Eine Replik auf zwei Kritiken

Vorbemerkung

Dieser Text ist eine relativ kurzfristige und nicht bis ins Letzte theoretisch durchdachte Reaktion auf kritische Kommentare von Aníbal [LINK] und Fredo Corvo [LINK] an mehreren Texten von uns, die von den beiden auch ins Spanische und Englische übersetzt worden sind. An dieser Stelle möchten wir den Autoren danken für ihre Übersetzungsarbeit und auch für ihre kritischen Anmerkungen dazu!
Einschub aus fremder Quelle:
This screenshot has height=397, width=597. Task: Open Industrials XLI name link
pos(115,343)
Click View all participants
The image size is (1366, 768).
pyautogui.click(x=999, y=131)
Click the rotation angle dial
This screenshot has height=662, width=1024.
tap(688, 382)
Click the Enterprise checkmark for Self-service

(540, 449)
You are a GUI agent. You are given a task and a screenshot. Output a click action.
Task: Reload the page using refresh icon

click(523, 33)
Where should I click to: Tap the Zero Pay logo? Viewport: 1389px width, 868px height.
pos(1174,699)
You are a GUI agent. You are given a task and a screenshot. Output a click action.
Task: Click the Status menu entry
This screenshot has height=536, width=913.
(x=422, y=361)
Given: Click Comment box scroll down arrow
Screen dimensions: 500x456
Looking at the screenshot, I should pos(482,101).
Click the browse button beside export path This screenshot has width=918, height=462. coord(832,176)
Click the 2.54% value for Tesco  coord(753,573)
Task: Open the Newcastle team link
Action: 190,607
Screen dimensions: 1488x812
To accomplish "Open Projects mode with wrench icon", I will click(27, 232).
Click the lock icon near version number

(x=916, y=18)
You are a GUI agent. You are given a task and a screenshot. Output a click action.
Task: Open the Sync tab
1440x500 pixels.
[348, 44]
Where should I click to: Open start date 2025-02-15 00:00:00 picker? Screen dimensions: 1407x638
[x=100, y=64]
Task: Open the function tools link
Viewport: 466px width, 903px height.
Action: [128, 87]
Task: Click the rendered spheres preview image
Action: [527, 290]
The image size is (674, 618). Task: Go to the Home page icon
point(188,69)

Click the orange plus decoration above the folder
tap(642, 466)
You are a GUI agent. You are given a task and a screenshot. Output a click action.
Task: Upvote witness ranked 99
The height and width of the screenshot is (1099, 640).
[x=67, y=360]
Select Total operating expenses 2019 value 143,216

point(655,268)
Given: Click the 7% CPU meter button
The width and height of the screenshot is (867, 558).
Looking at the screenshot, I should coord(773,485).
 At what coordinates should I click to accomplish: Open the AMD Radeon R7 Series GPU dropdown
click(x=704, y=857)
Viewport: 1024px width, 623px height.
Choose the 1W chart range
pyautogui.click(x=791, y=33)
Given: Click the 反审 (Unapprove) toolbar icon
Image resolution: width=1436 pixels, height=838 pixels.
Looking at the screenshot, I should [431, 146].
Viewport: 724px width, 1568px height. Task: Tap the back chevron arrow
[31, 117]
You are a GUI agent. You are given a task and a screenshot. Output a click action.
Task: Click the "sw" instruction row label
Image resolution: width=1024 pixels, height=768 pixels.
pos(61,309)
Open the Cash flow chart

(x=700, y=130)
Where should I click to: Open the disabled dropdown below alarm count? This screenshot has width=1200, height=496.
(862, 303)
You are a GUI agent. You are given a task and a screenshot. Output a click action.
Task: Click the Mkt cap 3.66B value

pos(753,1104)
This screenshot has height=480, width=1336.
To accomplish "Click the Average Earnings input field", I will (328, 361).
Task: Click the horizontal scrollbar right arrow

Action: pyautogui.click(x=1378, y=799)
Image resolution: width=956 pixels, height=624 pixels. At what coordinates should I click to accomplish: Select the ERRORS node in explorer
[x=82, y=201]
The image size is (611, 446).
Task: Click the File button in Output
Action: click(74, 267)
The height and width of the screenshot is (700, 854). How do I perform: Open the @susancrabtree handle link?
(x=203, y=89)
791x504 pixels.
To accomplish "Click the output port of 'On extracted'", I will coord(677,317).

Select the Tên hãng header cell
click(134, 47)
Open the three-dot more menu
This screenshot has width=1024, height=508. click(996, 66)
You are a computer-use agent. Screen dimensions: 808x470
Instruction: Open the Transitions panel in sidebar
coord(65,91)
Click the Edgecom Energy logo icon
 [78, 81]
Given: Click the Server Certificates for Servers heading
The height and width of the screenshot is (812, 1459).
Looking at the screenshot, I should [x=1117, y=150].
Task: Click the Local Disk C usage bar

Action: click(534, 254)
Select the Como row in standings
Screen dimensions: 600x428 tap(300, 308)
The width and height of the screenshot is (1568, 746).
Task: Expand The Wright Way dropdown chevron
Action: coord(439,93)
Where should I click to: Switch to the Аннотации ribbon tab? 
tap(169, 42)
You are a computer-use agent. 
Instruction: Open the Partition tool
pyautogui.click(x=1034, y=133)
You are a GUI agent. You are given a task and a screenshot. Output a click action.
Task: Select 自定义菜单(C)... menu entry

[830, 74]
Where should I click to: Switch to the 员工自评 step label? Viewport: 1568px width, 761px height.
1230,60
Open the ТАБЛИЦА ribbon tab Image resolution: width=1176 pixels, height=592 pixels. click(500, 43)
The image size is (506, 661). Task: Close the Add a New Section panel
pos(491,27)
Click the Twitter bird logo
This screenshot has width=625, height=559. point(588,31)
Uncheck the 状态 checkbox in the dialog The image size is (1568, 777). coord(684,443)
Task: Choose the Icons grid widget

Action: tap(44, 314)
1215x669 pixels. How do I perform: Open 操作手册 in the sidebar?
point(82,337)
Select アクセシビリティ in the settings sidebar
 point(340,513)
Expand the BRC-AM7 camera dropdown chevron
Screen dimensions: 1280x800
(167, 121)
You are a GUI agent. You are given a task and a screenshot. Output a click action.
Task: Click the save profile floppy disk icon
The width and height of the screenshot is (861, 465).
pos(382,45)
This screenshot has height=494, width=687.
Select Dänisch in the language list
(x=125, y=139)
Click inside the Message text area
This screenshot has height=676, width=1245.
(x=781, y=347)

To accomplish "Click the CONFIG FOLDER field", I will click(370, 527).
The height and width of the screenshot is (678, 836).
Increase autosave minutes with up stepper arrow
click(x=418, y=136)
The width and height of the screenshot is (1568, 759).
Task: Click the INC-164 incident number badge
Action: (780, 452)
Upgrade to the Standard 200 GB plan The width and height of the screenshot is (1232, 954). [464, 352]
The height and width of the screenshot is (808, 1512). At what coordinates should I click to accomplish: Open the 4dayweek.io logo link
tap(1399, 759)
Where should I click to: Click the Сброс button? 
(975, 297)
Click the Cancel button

In eigenen Worten zusammengefasst, bemängelten die Autoren vor allem die von uns vertretene Ansicht, dass die Arbeitszeitrechnung schon im Hier und Jetzt umgesetzt werden könne. Zu einigem Befremden führte dabei unsere Skepsis gegenüber der Idee der Weltrevolution sowie die von uns in unserer Rezension zu Cockshott und Cottrell getroffene Aussage, dass sich die Arbeitszeitrechnung innerhalb der bestehenden Ordnung quer zu den nationalen Grenzen ausbreiten könne. In diesem Zusammenhang gingen wir von einer Art Parallelwirtschaft, quasi von einer friedlichen Koexistenz von Arbeitszeitökonomie und Marktwirtschaft aus. Dabei gab es von uns auch Überlegungen dazu, inwiefern Arbeitszertifikate in Geld verwandelt werden könnten, um aus den marktwirtschaftlichen Kreisläufen Güter zu beziehen, die in der Arbeitszeitökonomie nicht vorhanden sind, ohne dabei Geld in die Arbeitszeitökonomie zu speisen. Diese recht spärlichen Überlegungen zur Parallelwirtschaft fanden ebenso viel Kritik wie unsere angeblich mangelnde revolutionäre Perspektive.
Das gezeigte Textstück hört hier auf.